Similarly, pushing the Backstage catalog model onto teams, albeit simple, still demands educational efforts. Pair that with our previously existing catalog model, and some bridging work had to happen. Components, systems, domains; split and combined monorepos; first-party and third-party dependency listing — all of these are catalog-modeling questions whose answer is “it depends,” and for the most part, whose intricacies users shouldn’t care about.
After two years, we’re still in the early days of the full Backstage model adoption, and even then, we might decide not to pursue it completely or to introduce our own constructs. Likewise, we haven’t yet adopted the full spectrum of Backstage core features: Software Templates, although super powerful, are still something we haven’t invested in. Given the maintenance cost, we’re not yet ready to support them, nor are we prepared for the cognitive load it might introduce to the rest of our engineering team.

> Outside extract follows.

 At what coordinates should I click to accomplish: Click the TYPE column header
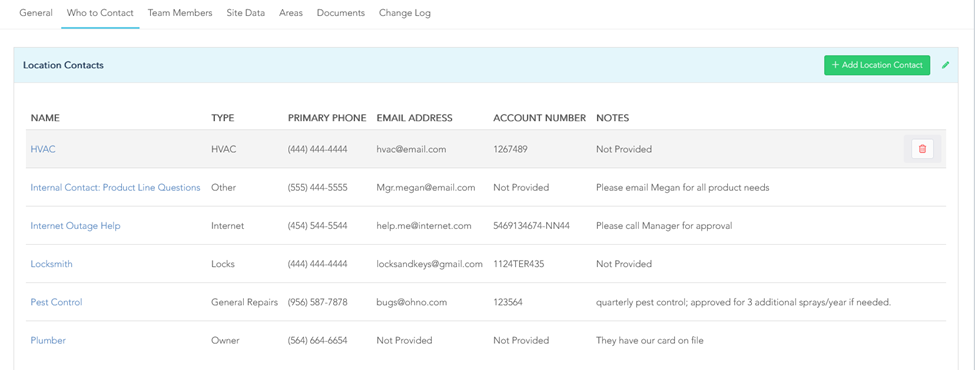coord(223,118)
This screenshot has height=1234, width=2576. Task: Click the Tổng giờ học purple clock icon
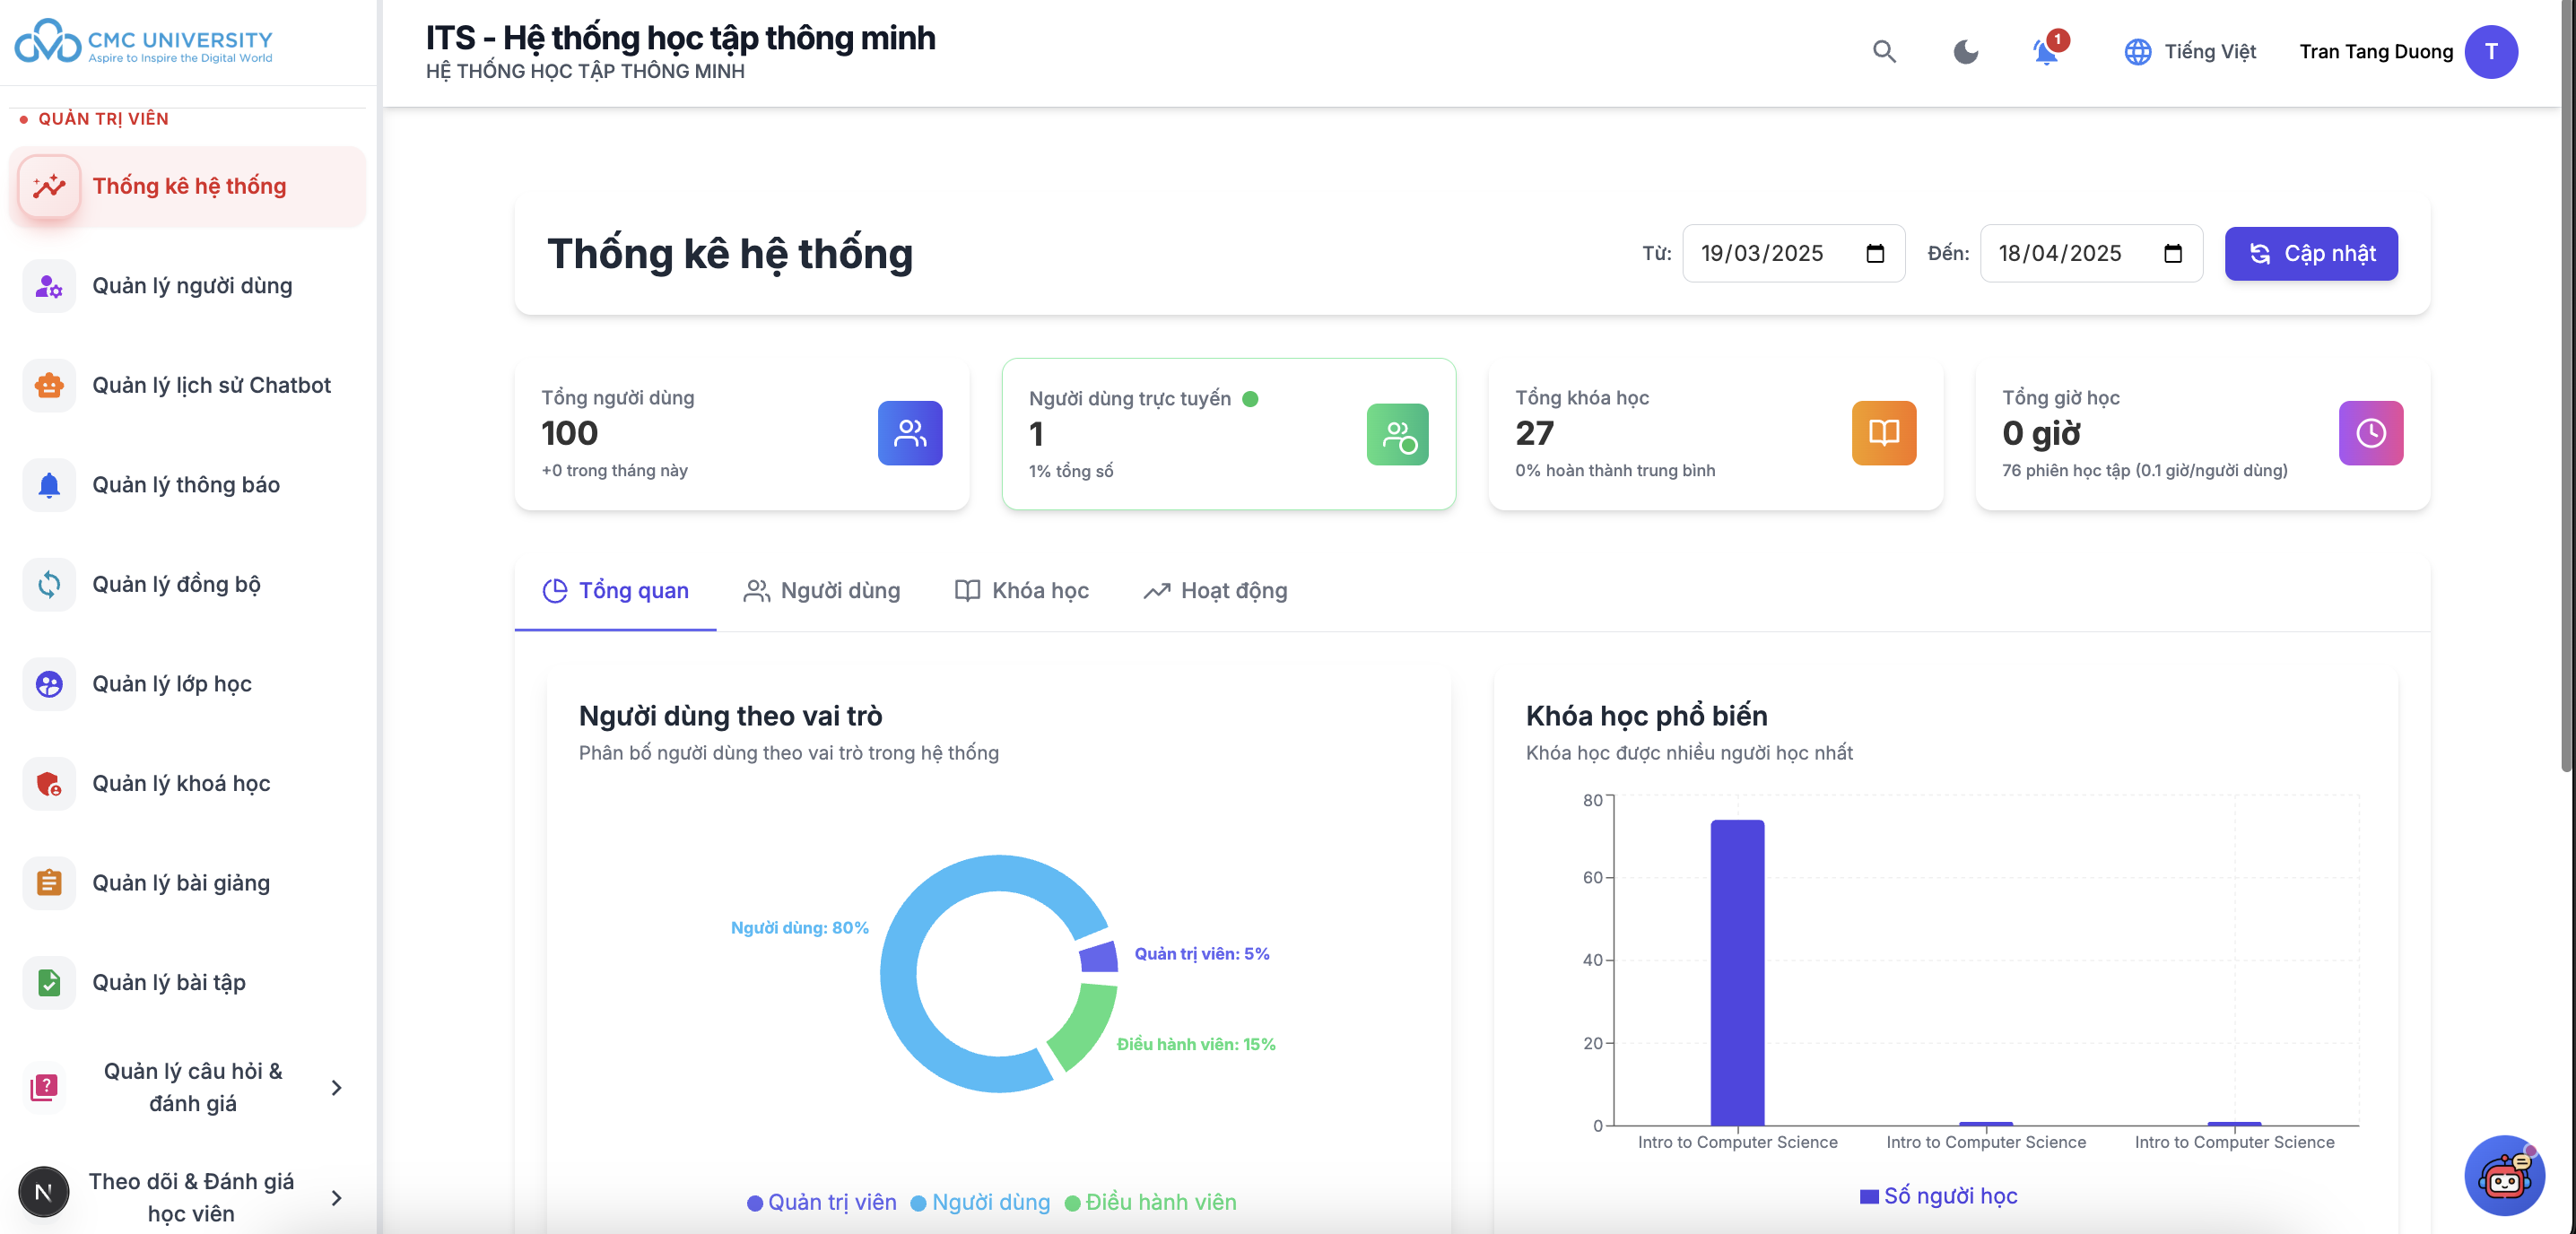2370,433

As we evaluated, experimented, learned, and adopted Backstage internally, we also found opportunities to play a part in the wider community. That means engaging with the maintainers and adopters at the Discord chatroom, presenting at the monthly Backstage meetups, and contributing code.
The plugins SoundCloud open sourced revolve around areas like continuous delivery, observability, and technical health assessment, and there are more to come. Summed up, we see more than 1,000 downloads per week.